Once these regulations are put in place, trade associations for the professionals who already paid the cover charge want to keep them in place. They want to keep the bar to entry high, because fewer newcomers means less competition means higher wages for their members. Even when some kind of bar makes sense—as with medicine—professional associations may shape requirements around benefits for their members rather than the public interest. The American Medical Association has lobbied against allowing nurse practitioners to expand their duties, and the Niskanen Center’s Robert Orr told me that “whenever states consider legislation to recognize residency training completed in other countries with comparably advanced medical systems, groups lobbying on behalf of physicians come out in force to ensure that this legislation never makes it into law.”
Or take a look at the American Society of Landscape Architects’ website, which implores members to fight against attacks on licensing. It argues that these rules are necessary to prevent “physical injury; property damage; and financial ruin.” The organization does not cite any research in support of this claim or at any point explain why in New Hampshire, for instance, a bachelor’s degree in environmental science, geography, engineering, architecture, or garden design, among others, qualifies you for a career in landscape architecture. These degrees are not interchangeable. If a four-year degree is more than a barrier to entry, one would expect significant overlap in the required coursework.

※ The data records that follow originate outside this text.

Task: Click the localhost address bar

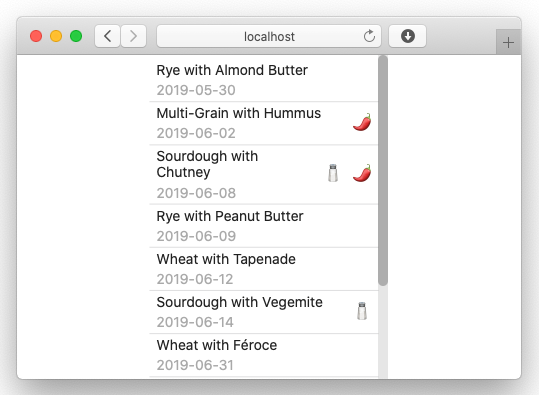Action: point(269,36)
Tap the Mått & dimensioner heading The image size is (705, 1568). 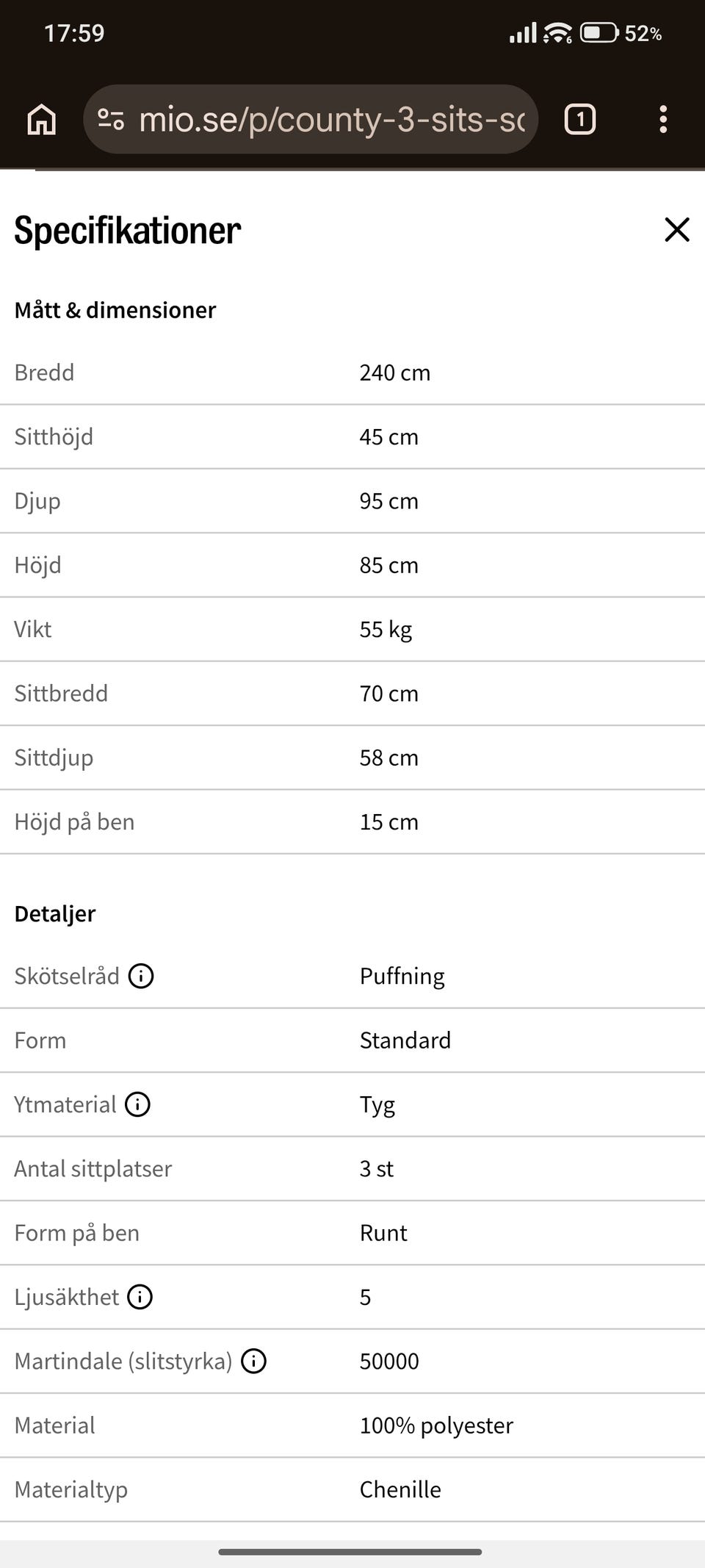[x=115, y=310]
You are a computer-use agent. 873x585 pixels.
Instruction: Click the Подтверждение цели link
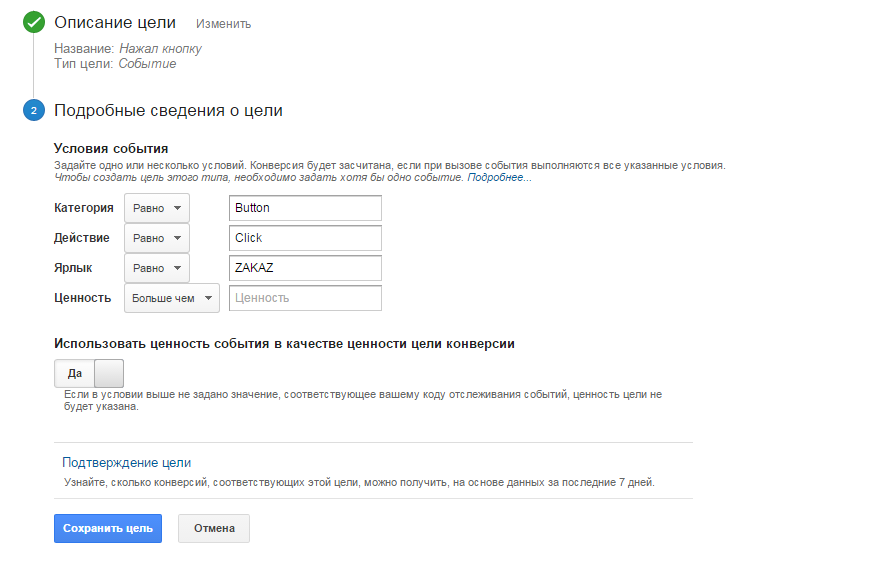[x=126, y=462]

Occupational licensing springs from a permission-slip mentality that has infected American political institutions of all sorts. Permission slips to braid hair, permission slips to build affordable housing, permission slips to put solar panels on your roof … a country full of adults raising our hands waiting for someone to let us use the bathroom!
Although pro-licensing forces would have you believe that we must choose between permission-slip governance and peril, this is a false choice. The question is not whether a particular industry poses risks but what kind and how they can best be reduced. Our current licensing regime has not rid American society of risk; heavily licensed industries continue to present safety issues. Instead it has exacerbated labor shortages in crucial industries, encouraged artificially high prices, and created unreasonable barriers to employment and mobility.
I don’t need government workers to ensure that a restaurant is aesthetically pleasing by licensing interior designers; I need them to certify that the food is safe by regularly inspecting establishments. I don’t need the government to decide who’s qualified to work as a locksmith; I can ask my neighbors or check Yelp for advice. And although a test may be appropriate to guarantee that someone can operate a forklift, a college degree most certainly isn’t.
None of this amounts to an argument against government. Permission-slip governance reflects not the government’s strength but its weakness. A strong government well staffed with experts would write clear regulations and enforce them. The government we actually have imposes permission-slip requirements pushed by interest groups and industry, then relies on consumers to pursue private legal remedies if anything goes wrong. This is a legacy of Republican attacks on Big Government, which not only constrained the size of the state but diminished its efficacy. Those attacks did not really limit government intrusion, however, because people still want protection against health and safety risks. When the government can’t provide that well and quickly, it provides that poorly and slowly. Rethinking occupational licensing is a start, but the project of building effective government requires more than deregulation.